Activity: In the entries below, the lines from the one with "The height and" through the one with "Select the volcano lava design thumbnail" are to be copied exactly; both ends count.

+++ Supplied material

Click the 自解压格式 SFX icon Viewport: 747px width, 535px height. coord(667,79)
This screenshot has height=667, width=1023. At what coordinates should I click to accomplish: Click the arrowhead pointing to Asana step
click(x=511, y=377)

++++++
+++ Supplied material

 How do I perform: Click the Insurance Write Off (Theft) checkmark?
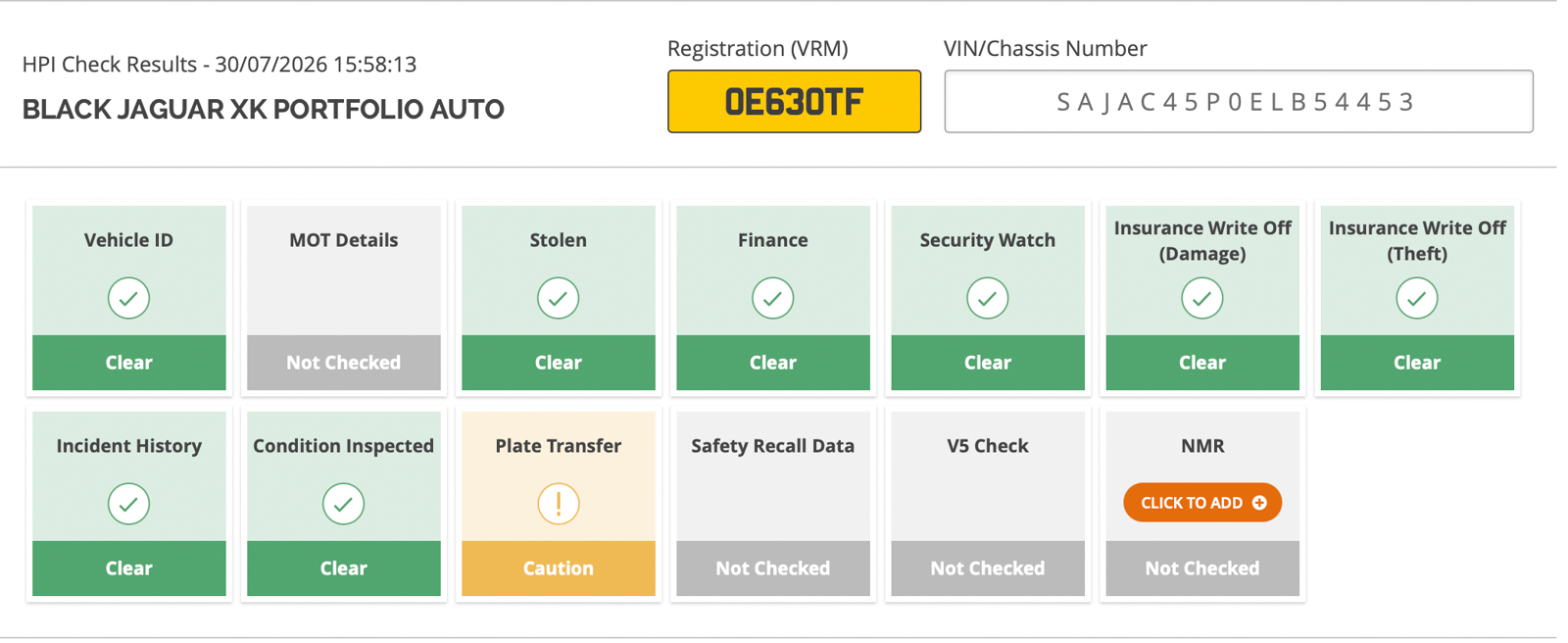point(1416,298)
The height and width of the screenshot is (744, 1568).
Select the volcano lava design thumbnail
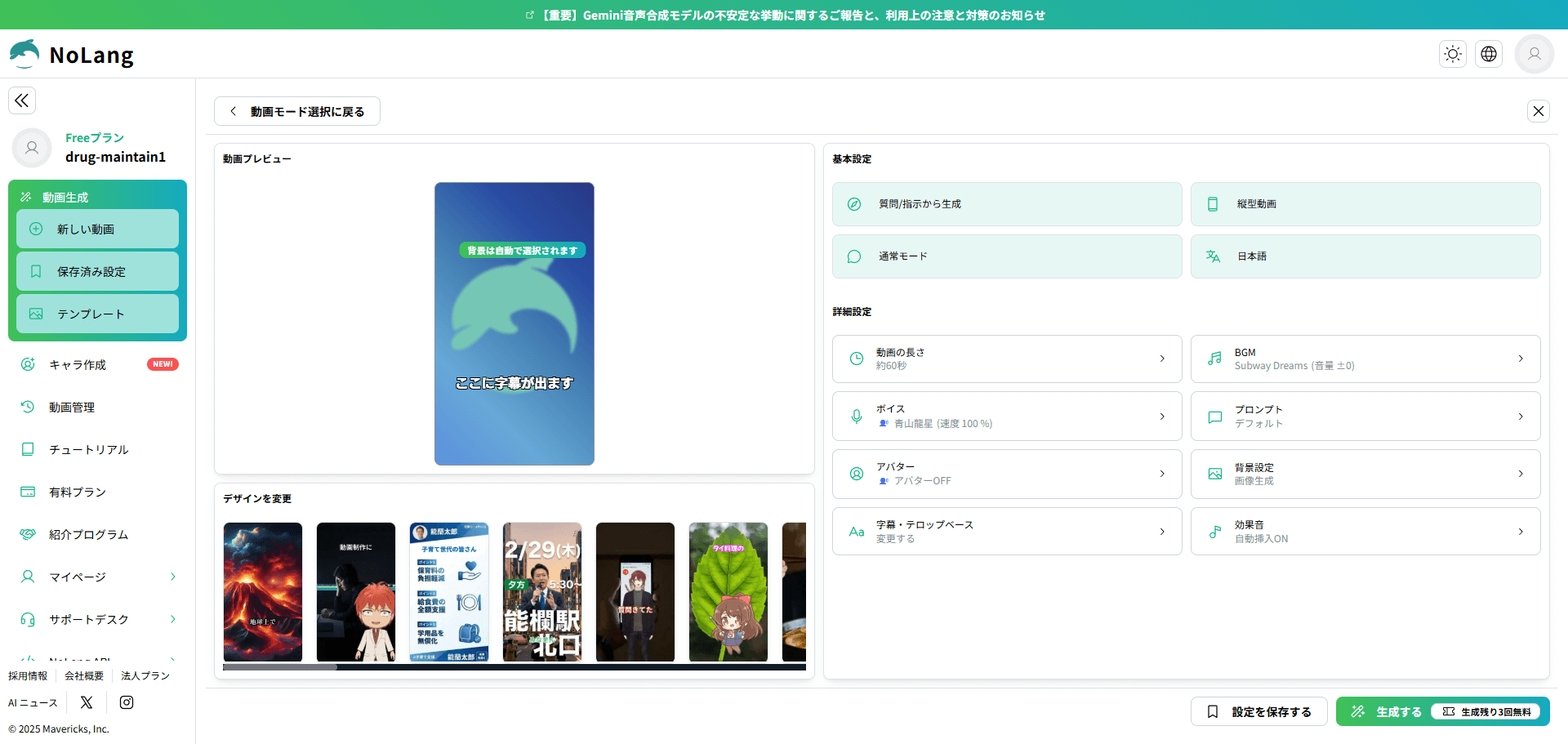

++++++

Exercise solution:
The height and width of the screenshot is (744, 1568).
Select the volcano lava design thumbnail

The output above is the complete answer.